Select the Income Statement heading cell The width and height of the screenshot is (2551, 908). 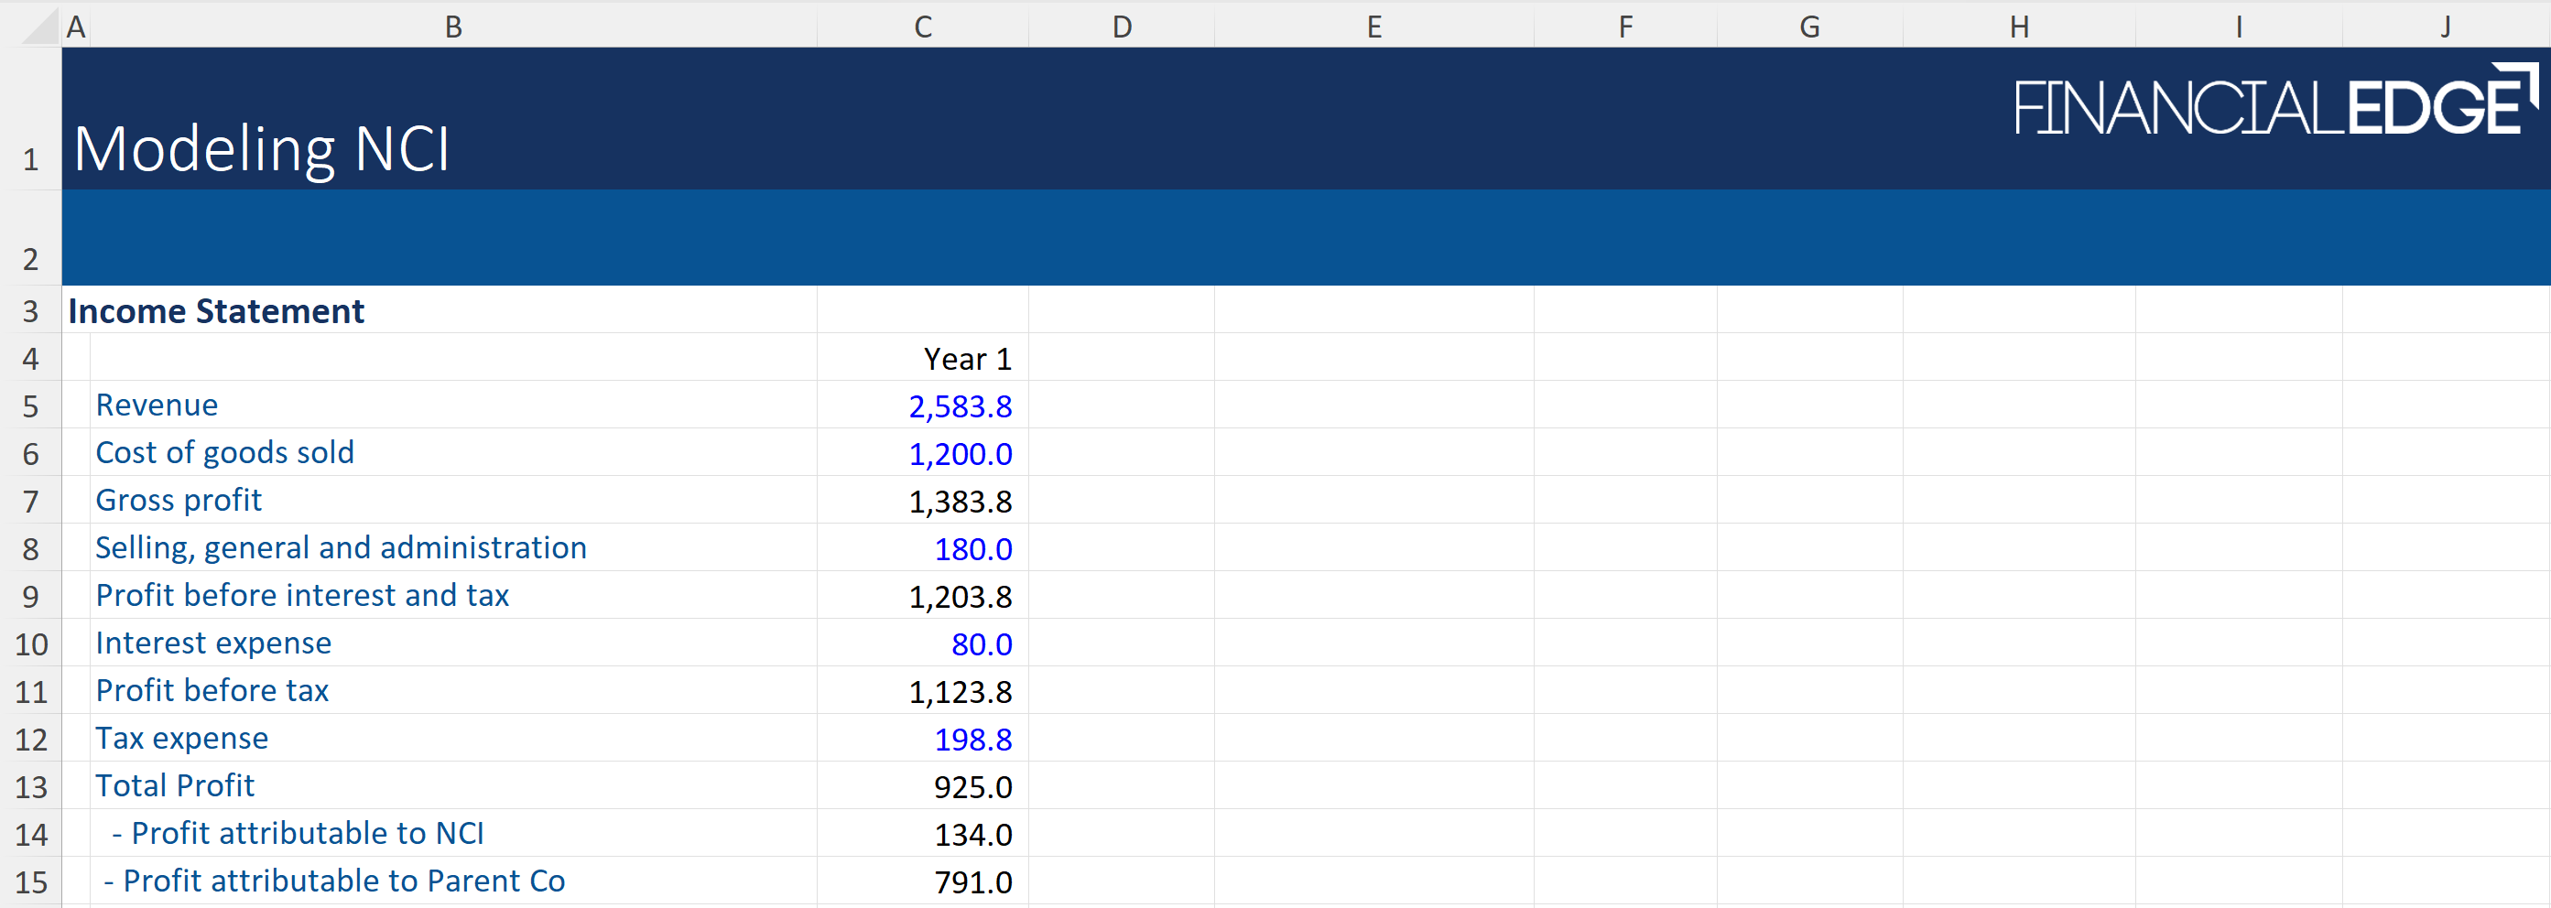coord(216,311)
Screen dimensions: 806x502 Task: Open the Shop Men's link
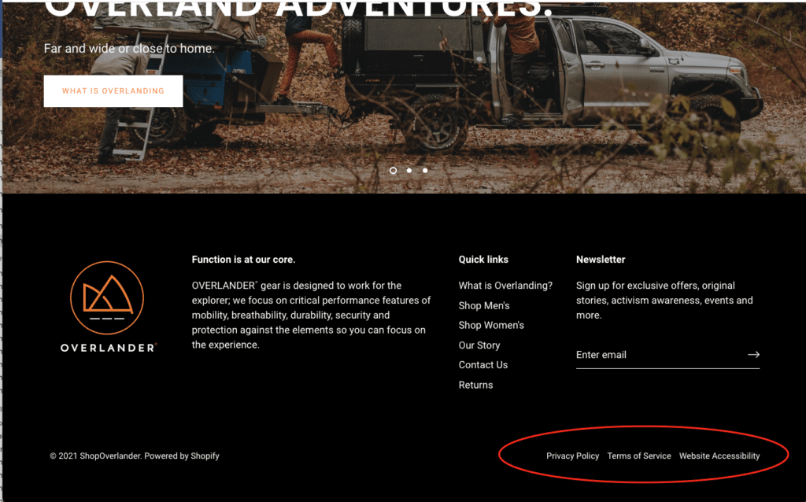484,306
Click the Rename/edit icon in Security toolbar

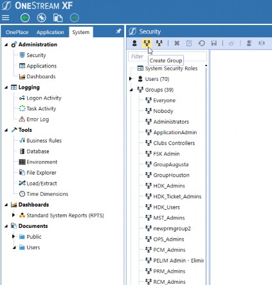tap(189, 43)
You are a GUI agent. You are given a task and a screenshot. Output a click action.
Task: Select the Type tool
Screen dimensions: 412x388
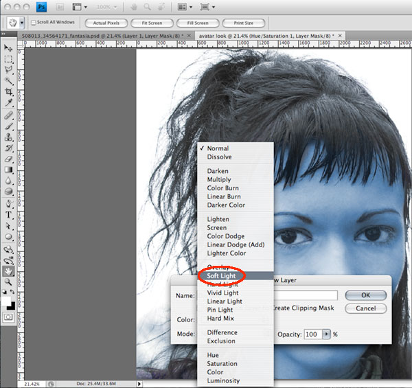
-- -- --
## [TASK ITEM]
Restate word for word each line from the one containing "Click the Rename/edit" through the end of the material, pictures excluded.

## [RESULT OF THE TASK]
Click the Rename/edit icon in Security toolbar

tap(189, 43)
You are a GUI agent. You are given a task and a screenshot. Output a click action.
Task: Select the Type tool
Screen dimensions: 412x388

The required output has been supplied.